Things really are tough at the moment, dear blog reader. Just ask this author of this heartfelt letter published this week by that bastion of social justice, the Daily Torygraph.
For all Gruniad Morning Star readers, meanwhile, here is a jolly fine example of what 'graphic novels' used to be like back in the 1950s before all you 'fashionable' types started reading them.
Congratulations are also considerably due to the Gruniad Morning Star for publshing the single most Gruniad Morning Star type think-piece ever written, Brigid Delaney's anguished How Can We Shift The Bad Vibes That Seem All Around? Be OK [sic] With Being Wrong & Don't Have An Opinion On Everything. A piece, incidentally, which was originally called Dial Down the Heated Dinner-Party Rhetoric, You Don't Have To Have An Opinion On Everything. Just imagine such shenanigans, dear blog reader? A Gruniad Morning Star reader - at an average Middle Class hippy Communist dinner-party - dialling down the rhetoric, admitting to 'being wrong' and not having an opinion. On everything. Chance'd be a fine thing.
Perhaps the greatest moment in the entire history of social media also occurred this week, dear blog reader. It kind of restores ones faith in the basic decency of humanity, does it not?
Meanwhile, Bashing Bozza's likely replacement at Number Ten says that she does not believe energy firm's profits are 'evil'. Which, one trusts everyone will remember, a) when they get their next bill for a thousand quid just to heat the house and b) when it comes to sticking an 'X' in a box at the next general erection. Other memorable Truss-tastic moments this week include the suggestion that we are all lazy. Well, that certainly would appear to be the case with her predecessor.
Rishi Sunak's uncanny habit of somewhat awkward interactions with the real world has continued after he talked of enjoying McDonald's breakfast wraps - an item that disappeared from the fast food chain's UK menu nearly two-and-a-half years ago. The former chancellor was speaking to ITV's This Morning a day after he was photographed at a branch of McDonald's, where he appeared to struggle to make a contactless card payment. Asked by hosts Rochelle Humes and Andi Peters what he had eaten, Sunak explained that it had been about 7.30am and so he ate a bacon roll with ketchup and pancakes. 'If I'm with my daughters then we get the wrap,' the Conservative leadership runner-up continued. 'My eldest daughter - if I'm with her, it's the wrap with hash browns and everything in it. It's what we do.' However, a McDonald's spokesperson confirmed that the chain stopped selling breakfast wraps in March 2020, a move made permanent with an announcement in January this year.

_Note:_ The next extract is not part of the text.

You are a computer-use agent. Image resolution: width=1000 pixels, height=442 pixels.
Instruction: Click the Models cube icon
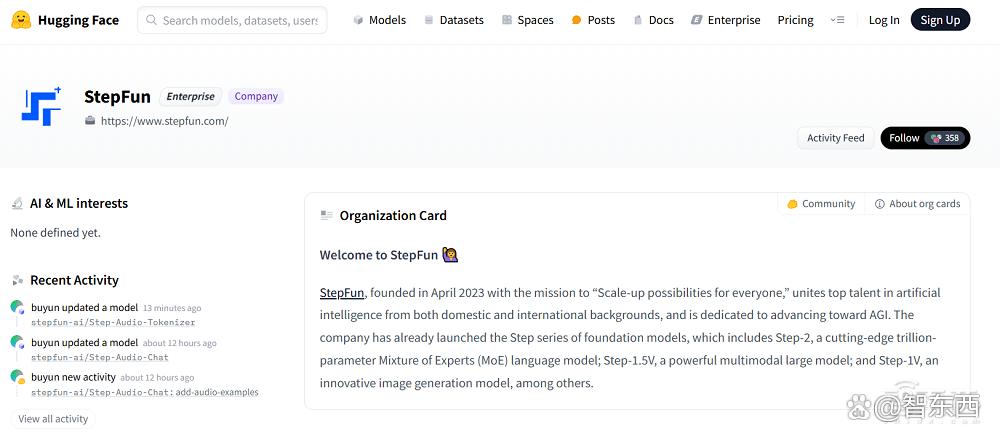point(358,20)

Meanwhile, the long-time financial chief of now extremely former President Mister Rump's company has pleaded very guilty to fraud and tax evasion charges at a New York court. Allen Weisselberg, who served as The Rump Organisation's chief financial officer, had been charged with concealing more than 1.7 million dollars in off-the-books income. He is expected to be sentenced to five months in The Jopint at the notorious Rikers Island and must pay back the owed money. Now extremely former President Mister Rump has not been charged with anything. Yet.
And finally, dear blog reader, this blogger knew a Fanny Fidler, once. True story.